Mesothelioma Latency Period

Notorious for its extended latency period, mesothelioma can take years to develop. Typically, the latency period, which is the time between initial asbestos exposure and diagnosis, ranges from 20-50 years. This means asbestos victims often wait decades before developing any symptoms. Given the long period of time required for the disease to develop, most people diagnosed are over the age of 60.

Mesothelioma Signs and Symptoms

Diagnosing mesothelioma can be difficult because the early signs and symptoms of the disease are minimal and may be mischaracterized as another less deadly disease.

The most common symptoms include:

  • Shortness of breath
  • Difficulty breathing
  • Wheezing or a dry cough
  • Chest or abdomen pain
  • Fever
  • Muscle weakness

These symptoms are usually mistaken for a chronic lung disease, another type of cancer, or even old age, as seniors are at the highest risk for developing the deadly cancer. This symptom overlap leads to an unusually high rate of misdiagnoses.

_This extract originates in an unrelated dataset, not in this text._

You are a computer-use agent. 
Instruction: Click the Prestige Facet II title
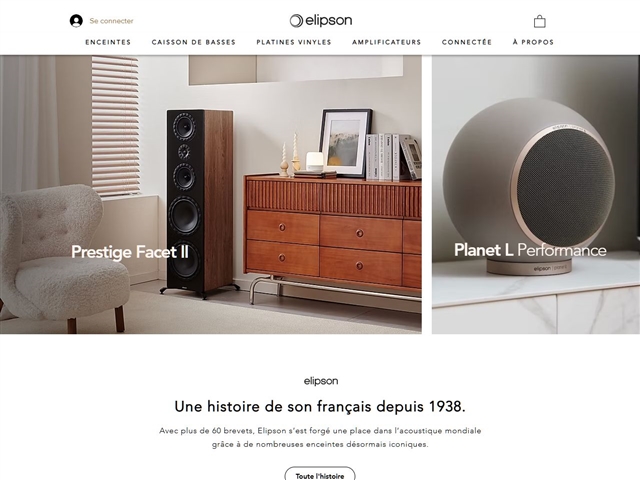(130, 252)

When mesothelioma goes undiagnosed, the cancer develops rapidly. When the patient is finally diagnosed, it may be too late for many treatment options. Early diagnosis truly can make a huge difference. As a result, it’s important for people with any possible history of asbestos exposure to tell their doctor right away and monitor their health closely for any possible symptoms. It may improve the chances of saving your life.